An image that shows the blown-up wreckage of a missile, allegedly in a desert in Saudi Arabia , has begun circulating online after the kingdom's oil supplies were attacked at the weekend.
Analysts said it is not possible to identify where or when precisely the image was taken, but that it appears to be new and does not appear to be edited - which means it could offer the first glimpse of how the attack was carried out and by whom.
Officially, the Iran -backed Houthi rebel group fighting in Yemen has claimed responsibility for blasts at the Abqiaiq refinery and Khurais oil field which knocked out 5 per cent of the world's oil supply, saying they used drones.
But Washington disputes this - with officials briefing journalists that the attack used a mixture of Iranian-made drones and missiles, and did not originate in Yemen.
Saudi Arabia has also said preliminary investigations indicate Iran was responsible, adding on Tuesday that it is ready to 'forcefully respond'. Iran denies involvement.
The image retrieved from Saudi social media appears to tally with Washington and Saudi's account of the attack, analysts said, because it shows the wreckage of a missile rather than they type of drone the Houthis have used in past attacks.
━━━━━━━━━━━━━━━━━━━━
WORK INSTRUCTIONS — Continue the article about the missile wreckage image from the Saudi oil attack, starting after its last sentence.

GIVEN DATA —
━━━━━━━━━━━━━━━━━━━━
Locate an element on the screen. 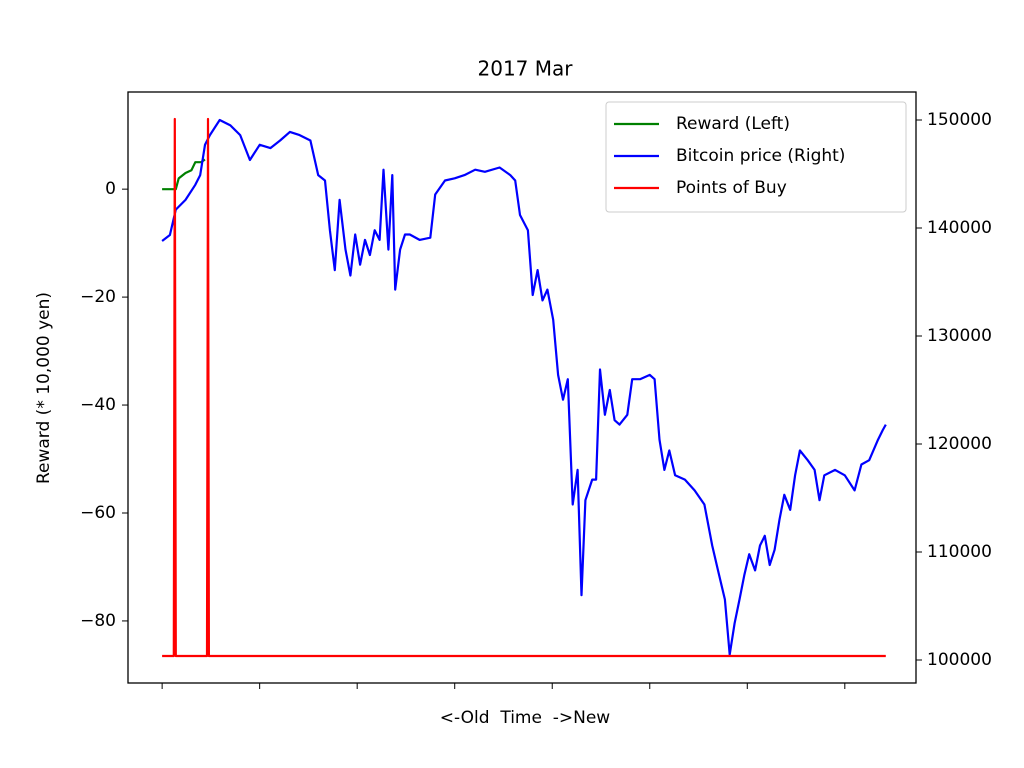  y-tick-label: −60 is located at coordinates (98, 513).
━━━━━━━━━━━━━━━━━━━━
WRITTEN REPLY —
Fabian Hinz, of the James Martin Center for Nonproliferation Studies, wrote on his blog that the weapon shown in the image appears to be a Quds-1 - a Houthi cruise missile based on an Iranian design.
While the exact specifications of the Quds-1 are not known, Mr Hinz writes that the type of engine it uses and its relatively small frame means that it is unlikely to be able to range the Abqiaiq and Khurais facilities - in northwest Saudi - from Yemen.
'If the pictures showing the Quds-1 wreckage in Saudi Arabia are indeed connected to the recent Abqaiq attack, it would seem more likely that the attack originated from a place closer to Eastern Saudi Arabia than Northern Yemen – potentially Iraq, Iran or perhaps even from ships,' he says.
However, he stresses that information around the attack is currently unclear and this is purely speculation.
He also notes that, while the Quds-1 is thought to have been developed with help from Iran, it is a Houthi weapon and has never be seen in Iran itself, raising doubts over whether it could have been fired from there.
The Houthis have used the Quds-1 in combat themselves, most recently in an attack on Abha Airport in southern Saudi Arabia which wounded 26.
In that instance, the Houthis claimed responsibility and admitted using the missile, begging the question of why they would omit that detail this time around.
On Monday, the White House released satellite imagery which it said indicated the attack came from either Iran or Iraq - where Iran has been training militia groups - because the position of blast marks was located on the north or northwest of the structures, in the direction of those two countries and away from Yemen.
However, an analysis by the New York Times shows at least some of the blast marks faced west, which is not in the direction of any of those countries.
Experts also said cruise missiles and drones can be directed to turn around on their targets, hitting them in the opposite direction from which they were fired.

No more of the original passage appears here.